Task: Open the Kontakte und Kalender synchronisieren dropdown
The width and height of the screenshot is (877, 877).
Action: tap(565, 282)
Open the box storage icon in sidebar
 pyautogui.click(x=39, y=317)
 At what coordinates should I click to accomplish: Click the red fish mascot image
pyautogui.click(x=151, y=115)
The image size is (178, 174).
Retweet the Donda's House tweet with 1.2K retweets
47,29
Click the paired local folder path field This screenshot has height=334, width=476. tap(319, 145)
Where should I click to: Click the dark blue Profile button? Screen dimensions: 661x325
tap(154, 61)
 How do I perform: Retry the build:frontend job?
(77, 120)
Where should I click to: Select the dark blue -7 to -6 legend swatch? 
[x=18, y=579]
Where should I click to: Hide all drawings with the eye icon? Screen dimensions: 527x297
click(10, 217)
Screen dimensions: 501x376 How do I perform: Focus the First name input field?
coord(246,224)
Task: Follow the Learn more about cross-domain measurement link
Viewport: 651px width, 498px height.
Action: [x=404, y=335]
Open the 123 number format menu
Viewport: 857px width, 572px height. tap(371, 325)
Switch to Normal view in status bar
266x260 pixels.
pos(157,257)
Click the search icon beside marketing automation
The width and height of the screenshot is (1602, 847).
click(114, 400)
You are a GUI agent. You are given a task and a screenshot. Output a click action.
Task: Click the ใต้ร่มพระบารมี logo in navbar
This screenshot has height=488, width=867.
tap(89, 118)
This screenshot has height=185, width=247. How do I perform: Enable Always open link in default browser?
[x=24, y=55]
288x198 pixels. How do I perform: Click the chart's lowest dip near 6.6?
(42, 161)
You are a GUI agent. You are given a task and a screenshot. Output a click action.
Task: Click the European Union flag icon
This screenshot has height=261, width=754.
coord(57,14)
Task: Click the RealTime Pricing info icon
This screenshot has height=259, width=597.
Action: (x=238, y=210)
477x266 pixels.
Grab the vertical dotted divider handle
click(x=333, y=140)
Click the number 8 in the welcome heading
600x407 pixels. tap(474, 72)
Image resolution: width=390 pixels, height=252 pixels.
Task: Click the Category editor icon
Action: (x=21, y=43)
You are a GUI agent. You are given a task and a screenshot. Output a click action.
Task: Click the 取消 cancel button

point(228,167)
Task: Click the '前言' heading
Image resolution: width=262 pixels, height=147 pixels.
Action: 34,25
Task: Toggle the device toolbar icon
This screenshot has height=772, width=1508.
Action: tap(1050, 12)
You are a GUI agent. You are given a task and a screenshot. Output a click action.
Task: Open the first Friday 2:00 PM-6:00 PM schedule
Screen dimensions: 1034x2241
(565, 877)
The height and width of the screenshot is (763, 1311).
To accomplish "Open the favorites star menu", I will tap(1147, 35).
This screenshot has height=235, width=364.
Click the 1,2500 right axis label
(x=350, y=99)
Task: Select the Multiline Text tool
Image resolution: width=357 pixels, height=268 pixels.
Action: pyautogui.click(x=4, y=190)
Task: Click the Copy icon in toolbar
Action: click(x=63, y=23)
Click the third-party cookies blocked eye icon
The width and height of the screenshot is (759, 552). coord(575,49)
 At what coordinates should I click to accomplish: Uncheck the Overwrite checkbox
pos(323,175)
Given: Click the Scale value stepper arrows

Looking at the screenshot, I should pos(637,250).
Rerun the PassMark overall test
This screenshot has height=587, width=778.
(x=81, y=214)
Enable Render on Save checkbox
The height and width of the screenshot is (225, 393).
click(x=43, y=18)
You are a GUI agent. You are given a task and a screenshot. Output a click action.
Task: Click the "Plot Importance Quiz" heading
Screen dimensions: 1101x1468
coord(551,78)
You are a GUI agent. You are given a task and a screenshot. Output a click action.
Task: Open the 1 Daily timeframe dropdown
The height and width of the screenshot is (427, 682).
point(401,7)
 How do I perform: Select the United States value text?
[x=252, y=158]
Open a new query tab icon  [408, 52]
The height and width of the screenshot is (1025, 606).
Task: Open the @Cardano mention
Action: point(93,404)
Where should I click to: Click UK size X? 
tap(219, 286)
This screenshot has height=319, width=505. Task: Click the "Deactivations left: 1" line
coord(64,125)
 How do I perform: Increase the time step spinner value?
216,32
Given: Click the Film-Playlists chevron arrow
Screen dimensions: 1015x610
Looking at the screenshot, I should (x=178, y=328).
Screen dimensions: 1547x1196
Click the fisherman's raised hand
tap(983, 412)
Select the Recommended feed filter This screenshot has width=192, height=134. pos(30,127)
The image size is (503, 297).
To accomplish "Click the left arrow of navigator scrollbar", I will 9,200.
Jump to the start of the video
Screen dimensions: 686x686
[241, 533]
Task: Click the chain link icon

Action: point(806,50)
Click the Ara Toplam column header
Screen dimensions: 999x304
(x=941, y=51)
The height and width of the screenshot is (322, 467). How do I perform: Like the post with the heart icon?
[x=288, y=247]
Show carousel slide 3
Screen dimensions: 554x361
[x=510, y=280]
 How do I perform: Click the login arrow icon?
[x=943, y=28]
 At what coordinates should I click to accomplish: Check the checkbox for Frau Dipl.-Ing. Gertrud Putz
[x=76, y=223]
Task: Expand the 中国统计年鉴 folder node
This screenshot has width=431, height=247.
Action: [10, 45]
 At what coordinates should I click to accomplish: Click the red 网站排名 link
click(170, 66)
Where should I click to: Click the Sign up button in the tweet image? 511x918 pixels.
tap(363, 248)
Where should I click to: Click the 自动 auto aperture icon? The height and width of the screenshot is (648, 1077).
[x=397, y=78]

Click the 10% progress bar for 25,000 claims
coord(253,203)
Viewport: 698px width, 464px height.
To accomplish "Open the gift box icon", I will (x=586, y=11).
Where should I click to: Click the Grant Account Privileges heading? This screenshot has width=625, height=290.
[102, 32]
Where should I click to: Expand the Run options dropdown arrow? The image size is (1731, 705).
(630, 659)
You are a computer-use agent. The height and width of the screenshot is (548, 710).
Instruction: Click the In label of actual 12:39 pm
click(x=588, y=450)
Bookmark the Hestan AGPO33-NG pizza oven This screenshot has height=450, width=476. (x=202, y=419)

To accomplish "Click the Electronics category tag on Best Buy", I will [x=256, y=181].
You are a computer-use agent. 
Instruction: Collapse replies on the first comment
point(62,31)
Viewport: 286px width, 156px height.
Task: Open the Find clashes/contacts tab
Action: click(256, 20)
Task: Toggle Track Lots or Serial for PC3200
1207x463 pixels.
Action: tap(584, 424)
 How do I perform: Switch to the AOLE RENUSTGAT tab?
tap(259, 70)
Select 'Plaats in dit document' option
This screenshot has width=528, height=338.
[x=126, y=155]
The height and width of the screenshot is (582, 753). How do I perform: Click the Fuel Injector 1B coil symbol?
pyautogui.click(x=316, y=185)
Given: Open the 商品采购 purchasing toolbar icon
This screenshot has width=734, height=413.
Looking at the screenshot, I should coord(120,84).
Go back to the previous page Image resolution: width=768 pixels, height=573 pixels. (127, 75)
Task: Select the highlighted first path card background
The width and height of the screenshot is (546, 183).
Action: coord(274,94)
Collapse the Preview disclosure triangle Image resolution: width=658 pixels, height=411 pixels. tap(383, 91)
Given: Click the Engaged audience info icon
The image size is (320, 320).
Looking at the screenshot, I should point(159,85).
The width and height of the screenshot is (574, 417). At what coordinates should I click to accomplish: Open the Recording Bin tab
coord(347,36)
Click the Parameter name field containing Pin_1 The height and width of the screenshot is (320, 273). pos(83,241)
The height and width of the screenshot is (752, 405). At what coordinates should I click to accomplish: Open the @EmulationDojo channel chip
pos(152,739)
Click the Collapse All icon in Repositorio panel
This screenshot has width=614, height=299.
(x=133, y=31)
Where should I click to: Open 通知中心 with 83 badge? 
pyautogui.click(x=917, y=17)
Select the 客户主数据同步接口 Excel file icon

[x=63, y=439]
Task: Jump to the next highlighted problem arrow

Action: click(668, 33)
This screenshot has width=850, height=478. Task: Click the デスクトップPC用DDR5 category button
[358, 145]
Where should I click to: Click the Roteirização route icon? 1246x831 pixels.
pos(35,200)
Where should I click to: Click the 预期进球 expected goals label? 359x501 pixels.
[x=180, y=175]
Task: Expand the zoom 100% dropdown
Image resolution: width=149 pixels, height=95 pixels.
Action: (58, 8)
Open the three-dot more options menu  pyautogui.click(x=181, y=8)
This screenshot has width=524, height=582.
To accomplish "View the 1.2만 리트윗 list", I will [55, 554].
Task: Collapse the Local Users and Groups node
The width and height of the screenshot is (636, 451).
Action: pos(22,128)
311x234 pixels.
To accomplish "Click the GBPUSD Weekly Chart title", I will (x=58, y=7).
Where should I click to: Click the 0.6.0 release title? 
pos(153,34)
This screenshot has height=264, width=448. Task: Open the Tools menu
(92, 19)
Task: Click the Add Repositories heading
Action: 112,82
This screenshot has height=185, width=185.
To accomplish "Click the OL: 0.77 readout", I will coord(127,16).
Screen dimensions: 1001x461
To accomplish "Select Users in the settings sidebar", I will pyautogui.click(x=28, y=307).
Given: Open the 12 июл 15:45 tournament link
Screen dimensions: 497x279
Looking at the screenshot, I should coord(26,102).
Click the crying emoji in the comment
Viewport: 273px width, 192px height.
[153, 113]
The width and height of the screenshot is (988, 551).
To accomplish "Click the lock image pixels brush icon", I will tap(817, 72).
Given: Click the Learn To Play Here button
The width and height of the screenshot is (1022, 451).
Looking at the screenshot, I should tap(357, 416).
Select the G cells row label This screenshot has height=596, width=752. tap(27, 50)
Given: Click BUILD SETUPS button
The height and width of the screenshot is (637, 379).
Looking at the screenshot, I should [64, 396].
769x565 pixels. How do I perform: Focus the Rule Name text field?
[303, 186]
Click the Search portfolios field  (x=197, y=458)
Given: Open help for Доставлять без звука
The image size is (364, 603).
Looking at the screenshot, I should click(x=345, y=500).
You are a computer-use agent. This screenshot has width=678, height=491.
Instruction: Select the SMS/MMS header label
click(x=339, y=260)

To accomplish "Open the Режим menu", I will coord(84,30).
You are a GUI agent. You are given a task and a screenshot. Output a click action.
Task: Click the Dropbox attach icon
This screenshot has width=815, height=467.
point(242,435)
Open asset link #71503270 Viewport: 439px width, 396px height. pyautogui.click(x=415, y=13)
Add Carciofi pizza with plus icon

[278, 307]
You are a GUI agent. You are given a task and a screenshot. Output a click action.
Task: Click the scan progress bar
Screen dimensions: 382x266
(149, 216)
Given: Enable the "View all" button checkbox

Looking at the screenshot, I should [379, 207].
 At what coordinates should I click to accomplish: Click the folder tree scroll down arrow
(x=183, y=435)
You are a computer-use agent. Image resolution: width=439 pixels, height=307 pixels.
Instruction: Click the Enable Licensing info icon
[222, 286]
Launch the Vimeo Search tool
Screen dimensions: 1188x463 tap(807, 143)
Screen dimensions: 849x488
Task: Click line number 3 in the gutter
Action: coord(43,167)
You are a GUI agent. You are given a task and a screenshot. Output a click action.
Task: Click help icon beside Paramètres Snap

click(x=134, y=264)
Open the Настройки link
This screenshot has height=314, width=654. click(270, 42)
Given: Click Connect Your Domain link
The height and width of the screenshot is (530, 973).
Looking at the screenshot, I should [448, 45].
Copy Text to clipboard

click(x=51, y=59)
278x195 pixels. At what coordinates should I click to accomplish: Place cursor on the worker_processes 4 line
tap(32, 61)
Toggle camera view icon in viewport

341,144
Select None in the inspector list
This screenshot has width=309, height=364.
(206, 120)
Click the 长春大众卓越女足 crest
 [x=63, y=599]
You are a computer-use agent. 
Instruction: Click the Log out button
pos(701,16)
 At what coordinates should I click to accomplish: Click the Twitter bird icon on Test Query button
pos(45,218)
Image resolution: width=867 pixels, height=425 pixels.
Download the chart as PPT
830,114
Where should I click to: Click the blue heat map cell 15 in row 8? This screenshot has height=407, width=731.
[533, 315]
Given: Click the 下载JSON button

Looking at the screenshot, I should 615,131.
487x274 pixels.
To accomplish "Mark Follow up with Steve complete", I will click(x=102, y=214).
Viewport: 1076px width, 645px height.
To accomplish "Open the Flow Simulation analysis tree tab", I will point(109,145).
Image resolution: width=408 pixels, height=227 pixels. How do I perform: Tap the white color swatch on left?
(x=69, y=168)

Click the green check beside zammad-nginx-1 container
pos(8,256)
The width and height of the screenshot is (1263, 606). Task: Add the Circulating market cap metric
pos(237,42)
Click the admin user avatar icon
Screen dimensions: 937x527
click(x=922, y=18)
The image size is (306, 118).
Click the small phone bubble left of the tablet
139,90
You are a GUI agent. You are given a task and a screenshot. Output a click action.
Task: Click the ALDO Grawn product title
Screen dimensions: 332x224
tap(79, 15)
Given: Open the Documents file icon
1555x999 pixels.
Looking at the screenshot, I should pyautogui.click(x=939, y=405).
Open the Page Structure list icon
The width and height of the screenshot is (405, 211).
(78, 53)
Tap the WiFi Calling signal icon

.....

### Instructions to follow
Gather up every line in the data above that contains the word "more", copying each one.

### Final answer
Task: Follow the Learn more about cross-domain measurement link
Open the three-dot more options menu  pyautogui.click(x=181, y=8)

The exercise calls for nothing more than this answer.